Vermicino, Emilio Fede/ “Lì nacque la tv del dolore, ricordo le urla di Alfredino”

- Davide Giancristofaro Alberti

Emilio Fede ricorda l’incidente di Vermicino avvenuto il 10 giugno del 1981, esattamente 40 anni fa: “Nacque lì la tv del dolore ma era diversa da oggi”

emilio_fede_processo_ruby_lapresse_2018
Emilio Fede (LaPresse)

Emilio Fede torna allo scoperto e ricorda quanto accaduto il 10 giugno di esattamente 40 anni fa in quel di Vermicino, comune in provincia di Roma in cui si materializzò il famoso incidente di Alfredino Rampi, il bimbo di sei anni che morì dopo essere caduto in un pozzo. Fu probabilmente il primo grande evento mediatico italiano seguito praticamente live, visto che presso le campagne alle porte della capitale venne realizzata una diretta su Rai Uno lunga ben 18 ore e che venne seguita da 23 milioni di spettatori, quasi metà nazione.

All’epoca il direttore del telegiornale di Rai Uno era Emilio Fede, che interpellato ieri dai microfoni dell’agenzia Adnkronos ricorda: “A Vermicino nacque la tv del dolore ma non è mai stato capito che nacque per esaltare la solidarietà, non la disperazione; per raccontare le lacrime, le preghiere, il desiderio di salvare la vita; far capire la speranza, il dovere e quindi la gioia di salvare”. Una televisione del dolore quindi completamente differente rispetto a quella odierna, a cui, stando ad Emilio Fede: “manca la voglia e il dovere di tenersi al di fuori, non diventarne protagonista. La cronaca è un’altra cosa: è vivere direttamente”.

EMILIO FEDE: “A VERMICINO IL PROTAGONISTA ERA IL BAMBINO”
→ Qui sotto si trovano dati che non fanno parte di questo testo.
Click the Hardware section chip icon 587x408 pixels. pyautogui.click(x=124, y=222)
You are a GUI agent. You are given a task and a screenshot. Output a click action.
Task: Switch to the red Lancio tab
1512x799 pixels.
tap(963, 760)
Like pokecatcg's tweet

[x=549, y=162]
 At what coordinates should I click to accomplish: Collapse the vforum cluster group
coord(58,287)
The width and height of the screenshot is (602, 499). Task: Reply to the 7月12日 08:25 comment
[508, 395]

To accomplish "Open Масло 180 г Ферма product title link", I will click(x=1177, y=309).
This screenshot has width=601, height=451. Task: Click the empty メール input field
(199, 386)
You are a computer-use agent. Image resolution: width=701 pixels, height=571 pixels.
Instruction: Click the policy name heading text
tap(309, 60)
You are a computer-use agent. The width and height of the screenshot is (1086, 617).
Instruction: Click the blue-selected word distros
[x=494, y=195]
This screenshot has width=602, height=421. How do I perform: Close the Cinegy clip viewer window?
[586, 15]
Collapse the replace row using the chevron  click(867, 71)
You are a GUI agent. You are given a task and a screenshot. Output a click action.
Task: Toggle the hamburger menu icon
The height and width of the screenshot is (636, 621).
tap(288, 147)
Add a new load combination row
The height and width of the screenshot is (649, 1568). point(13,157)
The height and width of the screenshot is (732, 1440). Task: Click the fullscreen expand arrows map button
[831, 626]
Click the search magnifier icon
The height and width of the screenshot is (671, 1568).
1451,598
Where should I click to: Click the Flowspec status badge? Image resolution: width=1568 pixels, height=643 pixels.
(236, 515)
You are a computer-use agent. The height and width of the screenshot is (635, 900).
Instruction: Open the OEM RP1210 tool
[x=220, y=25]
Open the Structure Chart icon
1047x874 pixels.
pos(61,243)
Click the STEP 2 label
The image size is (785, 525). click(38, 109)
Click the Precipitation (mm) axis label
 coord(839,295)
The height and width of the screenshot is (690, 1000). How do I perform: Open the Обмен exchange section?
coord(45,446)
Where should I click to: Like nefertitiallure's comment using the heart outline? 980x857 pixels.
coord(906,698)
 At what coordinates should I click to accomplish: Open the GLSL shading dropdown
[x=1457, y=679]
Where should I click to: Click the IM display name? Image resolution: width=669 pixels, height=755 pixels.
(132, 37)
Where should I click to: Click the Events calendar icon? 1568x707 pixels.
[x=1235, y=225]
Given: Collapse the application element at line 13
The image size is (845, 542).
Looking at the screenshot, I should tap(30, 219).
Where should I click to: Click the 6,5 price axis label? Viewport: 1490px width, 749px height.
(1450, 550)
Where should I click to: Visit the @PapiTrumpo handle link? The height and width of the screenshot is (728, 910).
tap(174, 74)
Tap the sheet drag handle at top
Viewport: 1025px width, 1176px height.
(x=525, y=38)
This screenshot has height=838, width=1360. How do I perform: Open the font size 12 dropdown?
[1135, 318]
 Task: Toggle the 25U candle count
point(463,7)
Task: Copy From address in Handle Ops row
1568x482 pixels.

L’ex direttore del Tg4, fedelissimo di Silvio Berlusconi oggi in prova ai servizi sociali, sottolinea: “A Vermicino il protagonista chi era? Chi scendeva? O il bambino intrappolato nel pozzo? La cronaca era il racconto di chi assisteva alla fine di una vita”. Il giornalista ricorda ancora oggi lo sgomento provato durante quegli eventi: “Il bambino agganciato da un acrobata, l’urlo ‘l’ho perso, l’ho perso…’ e poi un eco profondo, l’ultimo grido di Alfredino che precipitava per altri 50 metri: Muoio….Muoio…. Quando lo racconto, ancora adesso e sempre lo vivo”.

Una vicenda, quella di Vermicino, che tra l’altro giunse a poche settimane dalla nomina di direttore del Tg1: “E’ una storia che per come nasce, cresce e muore non ha precedenti. Ero appena stato nominato direttore ed era la mia prima riunione per l’edizione delle 13. Un redattore mi ha parlato di Vermicino e riferito che una squadra di vigili del fuoco stava andando a tirare fuori il bambino dal pozzo. Così ho detto: mandiamo una telecamera”.